After nearly five years of frustration in attracting international investment for its grand refinery schemes and with millions of dollars spent on studies and designs, Iraq is finally taking a new approach.

The government previously offered only a 5 per cent discount on crude feedstock supplies to lure investors for several major new refineries across the country, requiring an investment of as much as $30bn.

Now, Baghdad plans to launch a new bid round in December for the integrated development of the Nasiriyah oil field and a 300,000 barrel-a-day (b/d) refinery. The winning developer will be paid a fixed fee for each barrel of oil refined, based on international prices. The responsibility for marketing the refined products has also been taken from the investors, with the entire production bound for domestic consumption. For now, it looks like the only refining project in Iraq that will move ahead.

A better approach for Iraq could be to start off small. Instead of the ambitious and broad refinery expansion planned by the government, it may be better to focus its efforts on delivering a single project such as Nasiriyah, with the authorities shouldering the responsibility. Shortcomings in Iraq’s ability to deliver, since they have not built a refinery since the 1980s, means it has to seek a partner with a lot of experience and some capital to invest.

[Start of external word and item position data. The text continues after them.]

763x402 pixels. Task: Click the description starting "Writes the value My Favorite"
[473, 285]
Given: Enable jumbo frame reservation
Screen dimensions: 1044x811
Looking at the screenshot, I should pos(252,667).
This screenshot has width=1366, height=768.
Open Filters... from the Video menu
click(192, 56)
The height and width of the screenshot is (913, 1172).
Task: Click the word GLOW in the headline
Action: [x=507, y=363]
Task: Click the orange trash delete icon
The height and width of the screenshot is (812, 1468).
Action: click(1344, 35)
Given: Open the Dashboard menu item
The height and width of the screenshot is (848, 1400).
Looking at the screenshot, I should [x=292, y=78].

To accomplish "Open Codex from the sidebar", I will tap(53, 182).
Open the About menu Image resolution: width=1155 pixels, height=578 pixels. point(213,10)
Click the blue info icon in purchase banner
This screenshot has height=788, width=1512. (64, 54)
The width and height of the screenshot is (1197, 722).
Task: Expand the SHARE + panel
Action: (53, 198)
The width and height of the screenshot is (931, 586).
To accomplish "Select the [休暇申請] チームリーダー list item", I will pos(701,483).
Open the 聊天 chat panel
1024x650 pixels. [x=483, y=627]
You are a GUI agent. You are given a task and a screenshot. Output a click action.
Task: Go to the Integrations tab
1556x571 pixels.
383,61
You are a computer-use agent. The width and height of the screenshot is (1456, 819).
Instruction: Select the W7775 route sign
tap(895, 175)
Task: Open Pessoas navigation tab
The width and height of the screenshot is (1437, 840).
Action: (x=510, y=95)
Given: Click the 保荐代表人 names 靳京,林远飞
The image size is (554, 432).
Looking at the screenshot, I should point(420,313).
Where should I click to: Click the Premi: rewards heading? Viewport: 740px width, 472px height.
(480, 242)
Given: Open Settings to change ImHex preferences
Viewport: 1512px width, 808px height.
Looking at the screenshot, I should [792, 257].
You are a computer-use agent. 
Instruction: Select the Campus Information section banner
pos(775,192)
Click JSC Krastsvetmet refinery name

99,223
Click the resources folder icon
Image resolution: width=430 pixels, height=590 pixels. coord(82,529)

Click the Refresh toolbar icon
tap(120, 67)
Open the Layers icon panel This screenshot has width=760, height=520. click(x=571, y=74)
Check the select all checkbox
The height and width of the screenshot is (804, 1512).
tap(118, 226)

This will allow the Oil Ministry to build a track record with lenders and developers. Eventually, if successful, the ministry may find itself in a position where it can take a tougher line in negotiations with foreign oil firms.

For now though, the ministry will have to make concessions if it is to move ahead with its plans. It can then reap the benefits of greater employment and technology transfers. Nothing breeds success like success is a business school truism for a reason.